Similarly, don’t underestimate the value of helping them innovate as far as their product line. If they are struggling to enter new markets or solve new problems for their customers, is there anything your technology could do to help them be more successful? Gorilla glass commanded a huge margin advantage over traditional screen glass by enabling larger screen sizes without the risk of breakage.
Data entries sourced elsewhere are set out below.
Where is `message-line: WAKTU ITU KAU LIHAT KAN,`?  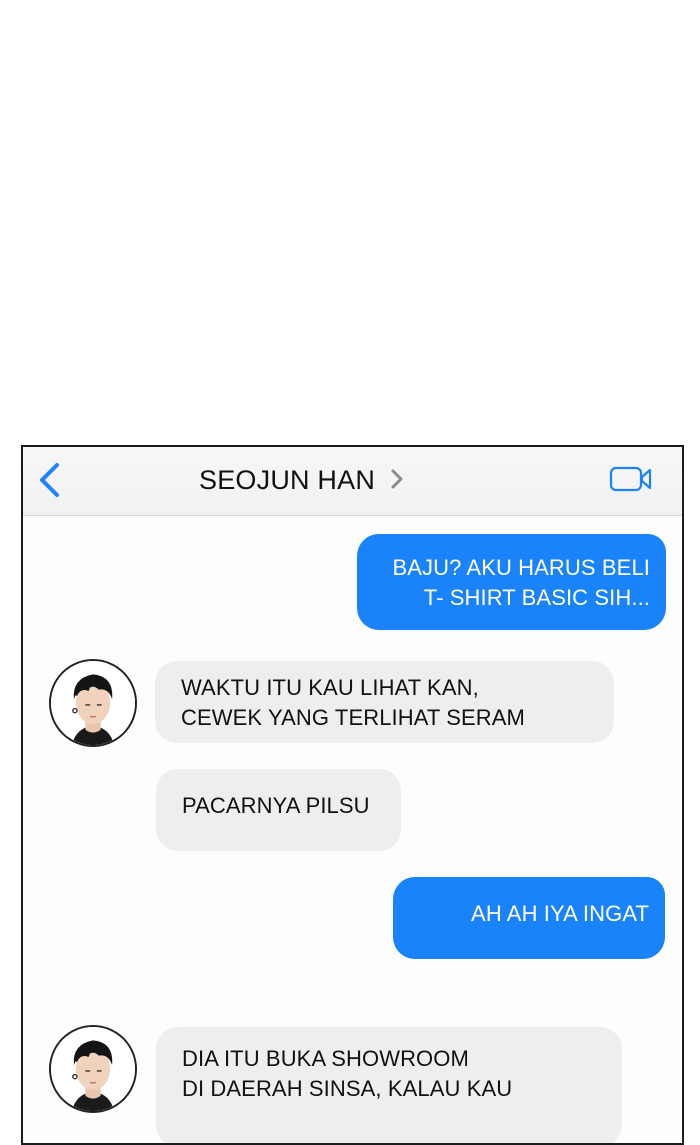 message-line: WAKTU ITU KAU LIHAT KAN, is located at coordinates (330, 688).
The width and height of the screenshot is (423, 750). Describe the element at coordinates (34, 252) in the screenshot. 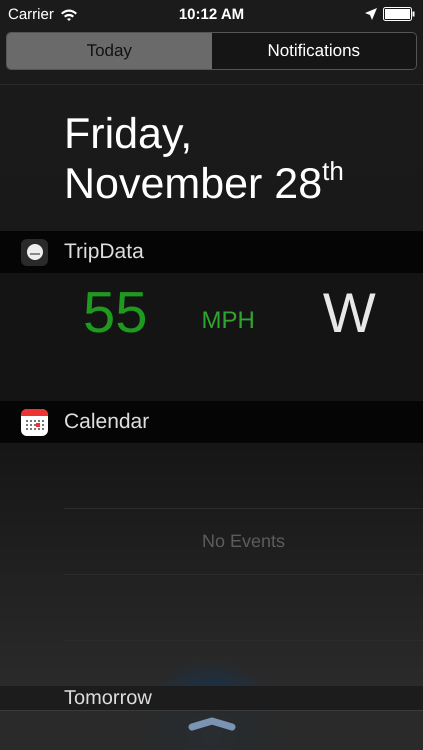

I see `speedometer-icon` at that location.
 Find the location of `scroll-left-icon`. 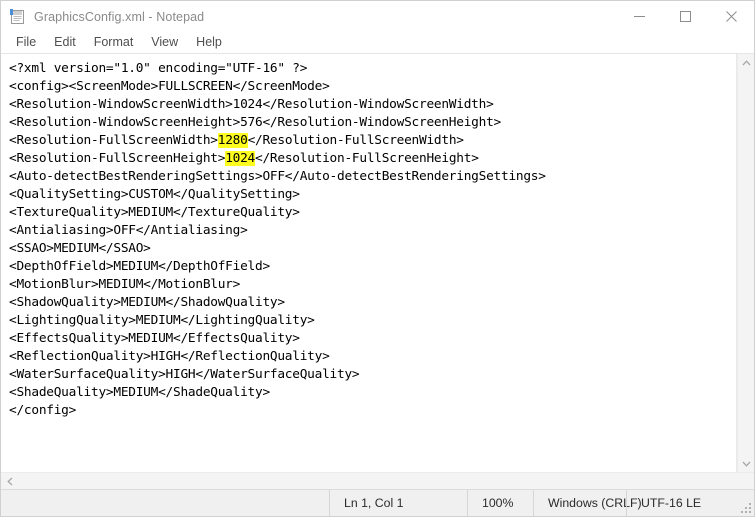

scroll-left-icon is located at coordinates (10, 482).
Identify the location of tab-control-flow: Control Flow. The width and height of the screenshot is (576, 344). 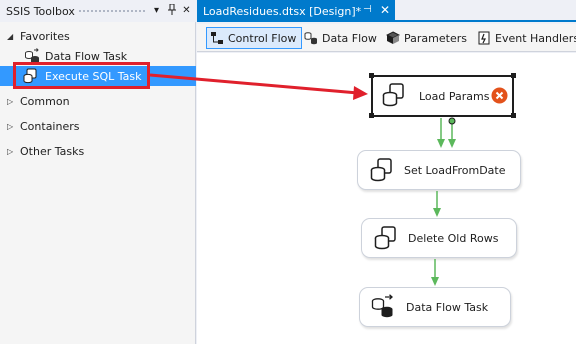
(254, 38).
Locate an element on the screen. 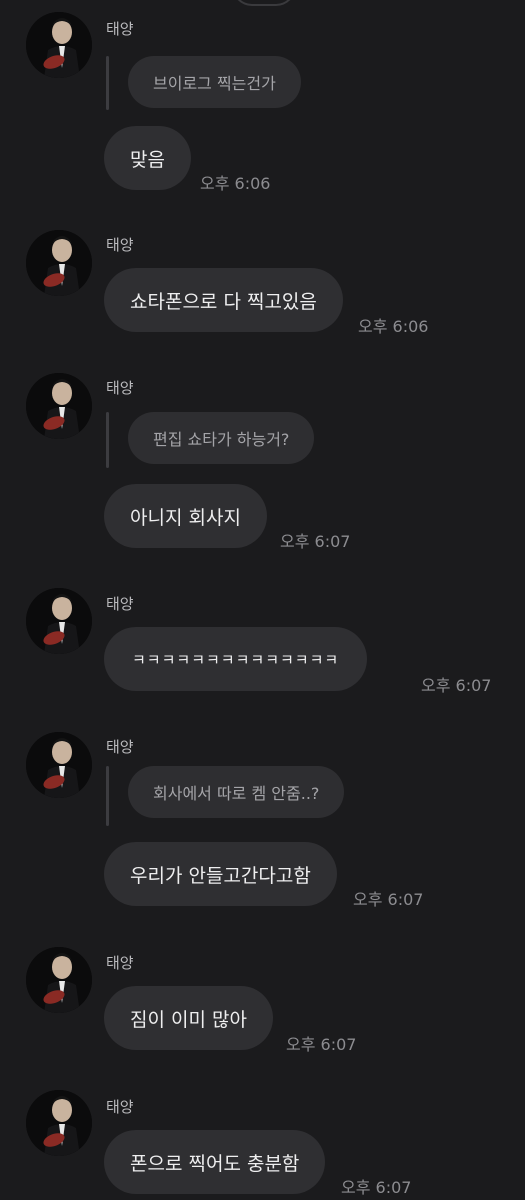 This screenshot has height=1200, width=525. message-bubble: ㅋㅋㅋㅋㅋㅋㅋㅋㅋㅋㅋㅋㅋㅋ is located at coordinates (236, 659).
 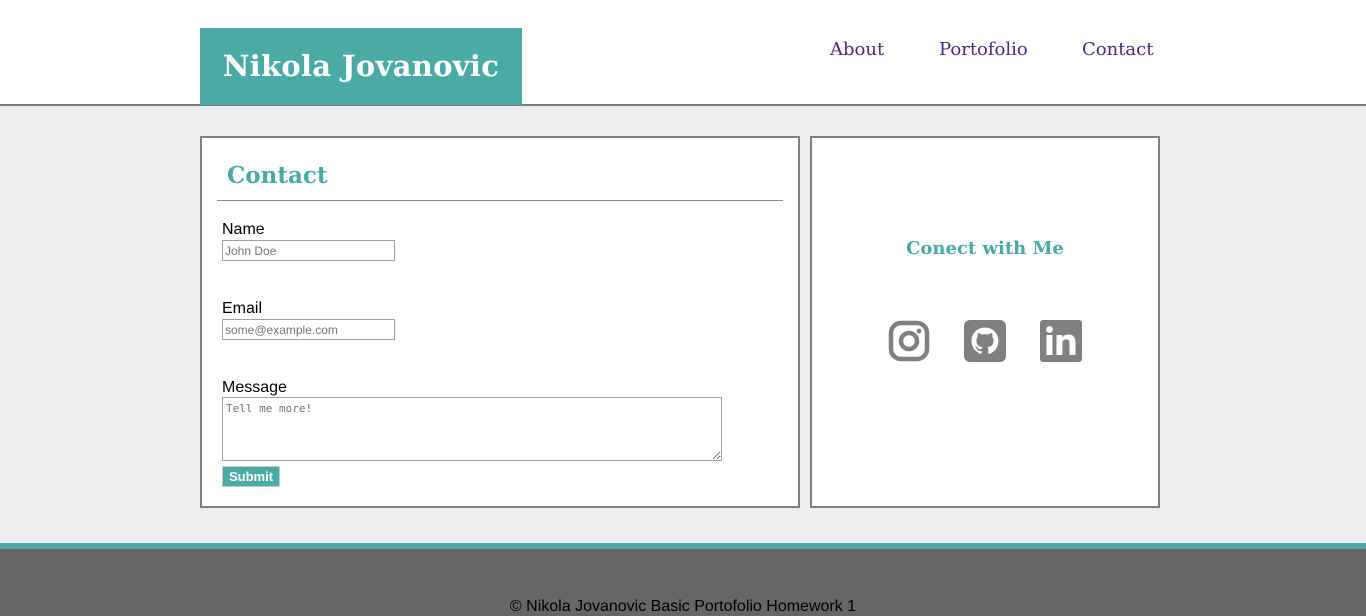 What do you see at coordinates (278, 176) in the screenshot?
I see `contact-title: Contact` at bounding box center [278, 176].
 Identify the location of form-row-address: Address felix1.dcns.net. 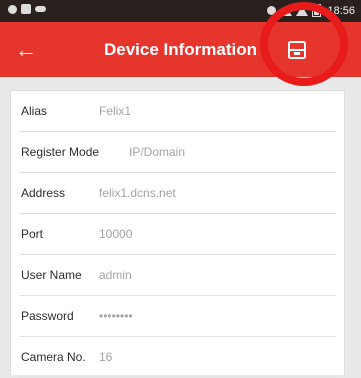
(178, 194).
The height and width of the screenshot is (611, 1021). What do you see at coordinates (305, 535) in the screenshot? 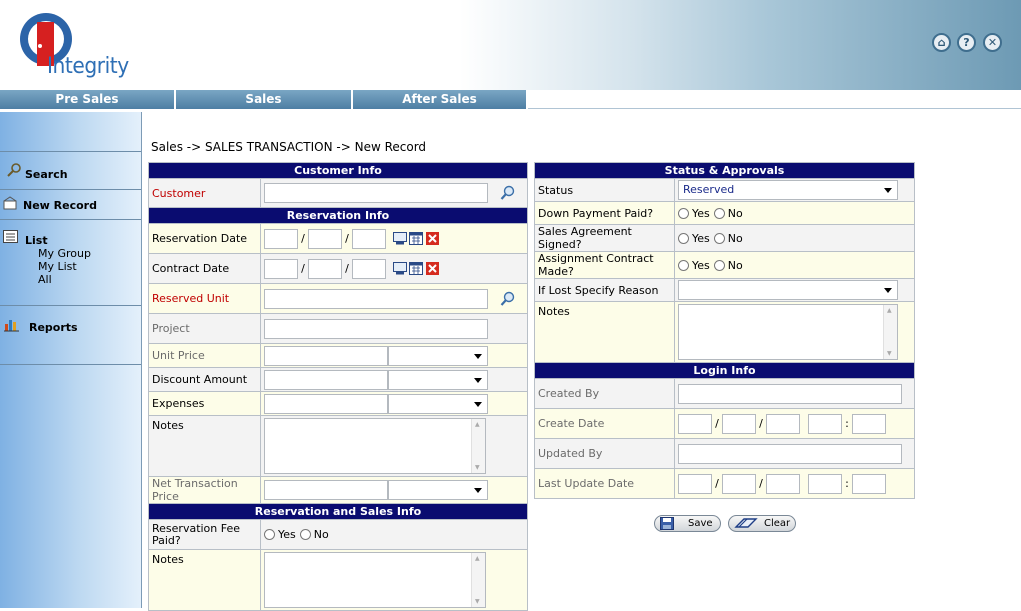
I see `fee-paid-no-radio` at bounding box center [305, 535].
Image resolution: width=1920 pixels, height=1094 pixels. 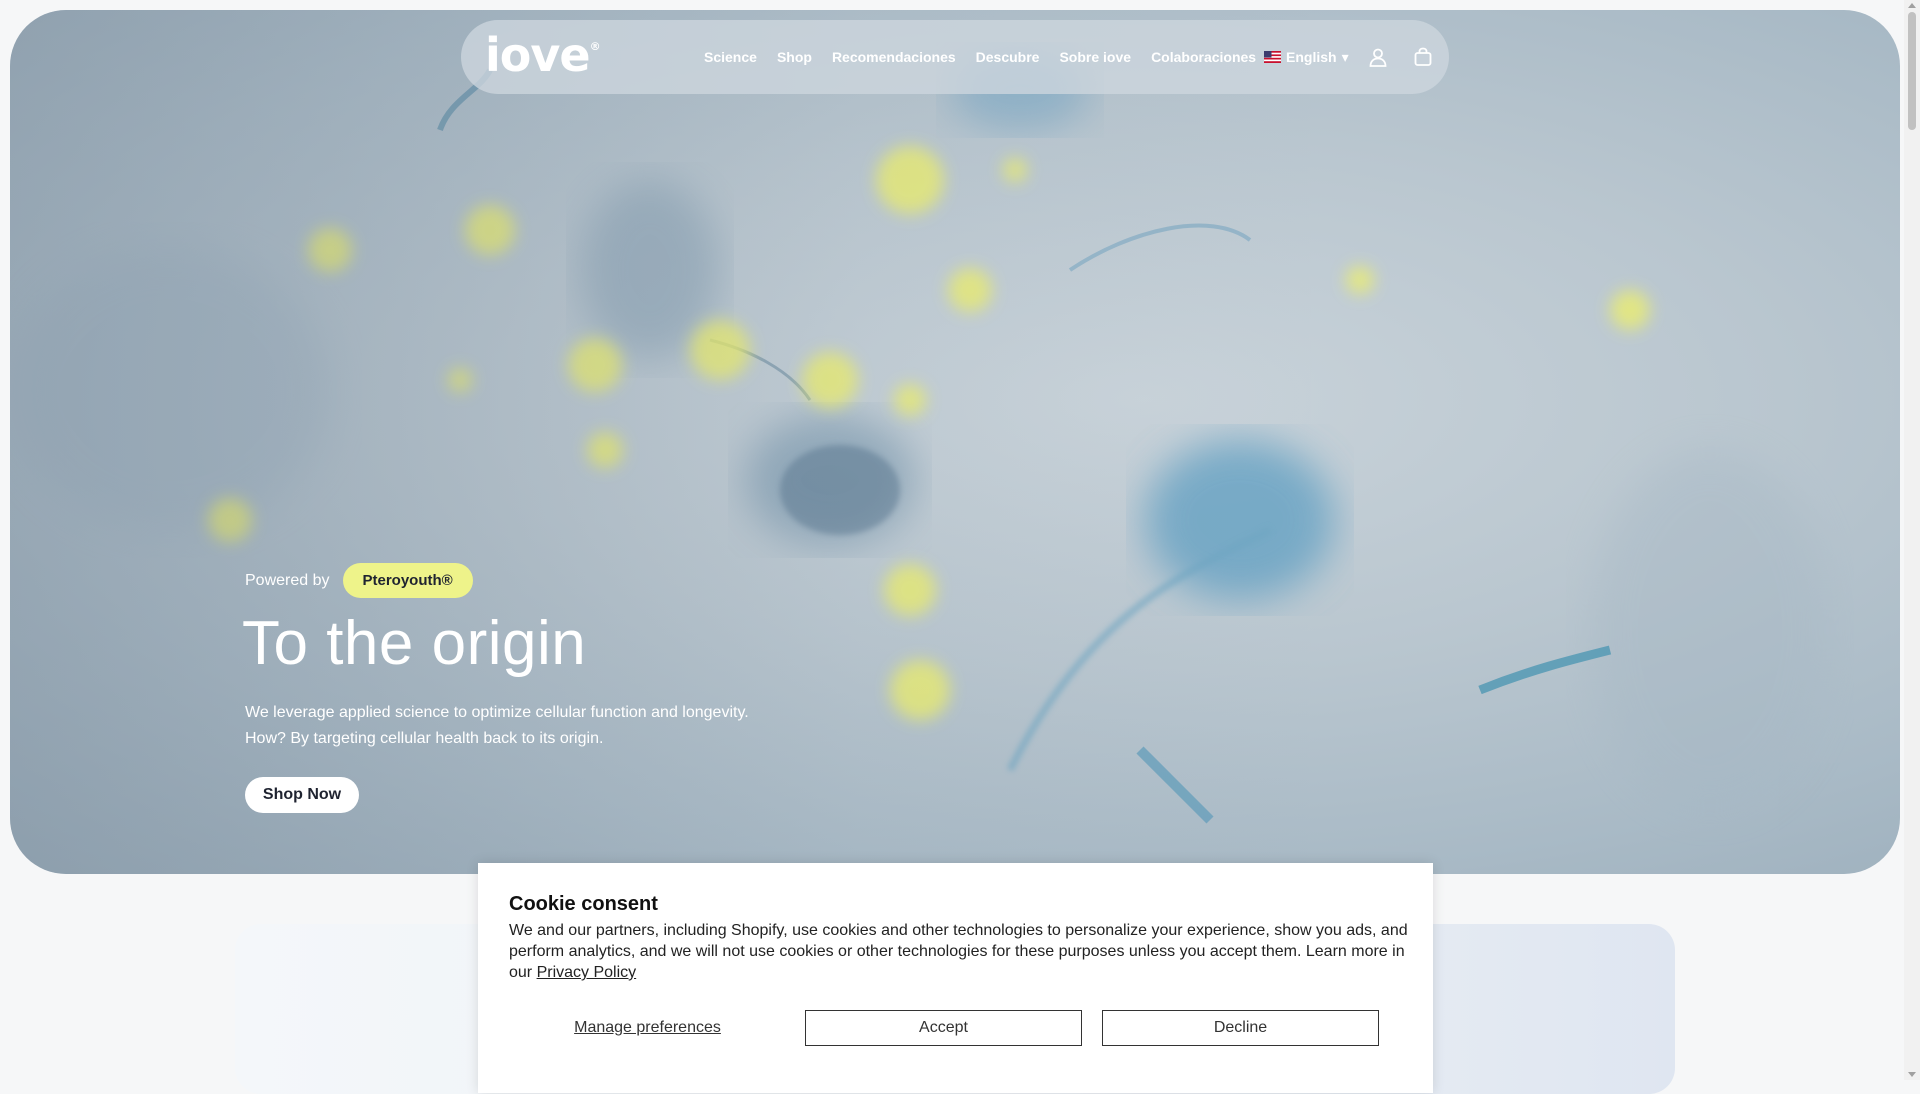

On the flip side, are they having problems selling more of what they do have the capacity to produce? Companies buy CRM systems because they believe they will increase sales.

#2 Free-Up Investment

It’s a real problem for businesses to have working capital tied up in inventory. Is there anything you can do to help them reduce inventory in either raw materials, work in process, or finished goods? The value here is an immediate bump in cash flow. Something any CFO can get behind. And once they have your solution they will be hesitant to change as that will require investing more in working capital.

The other side of the problem is capital investment.  When companies are running out of capacity they will usually consider adding new production lines. That can take years and many millions of dollars. Instead, what if your new product could enable them to delay investment by producing more with the bottleneck in their existing process? Of course, if it helps somewhere other than the bottleneck it isn’t solving a problem.

#3 Reduce Operating Costs

How can you help customers reduce their out-of-pocket costs? You have to be careful with this one. Far too many times, I’ve heard the argument about needing a lower-priced product to compete. That may be necessary at times but it’s not what delights customers.  Instead, we are talking about productivity and effectiveness.  What if you had a packaging solution that reduced shipping damage in an industry that suffers from high breakage rates? What if you could offer a raw material that has all the properties of the incumbent but can be processed in half the time? Or what if your automation solution would allow them to use lower-cost, less skilled workers? That used to be a wage issue, now it might be an issue of even being able to find people.

#4 Free Up Their Time

Not having enough time to get everything done is an almost universal problem. After all, there will ever only be 24 hours in a day. Consumers will pay for convenience even if they have to give up performance.  P&G’s Swiffer mop is a great example. It doesn’t clean nearly as well as a mop and bucket, but you are done in minutes not hours. That created a billion-dollar market in only a few years.

But be careful with this one. Consumers will pay for convenience even though the time saved may only go to more time binging Netflix.  In B2B markets, time saved is only valuable if it translates to more sales or lower out-of-pocket expenses as above.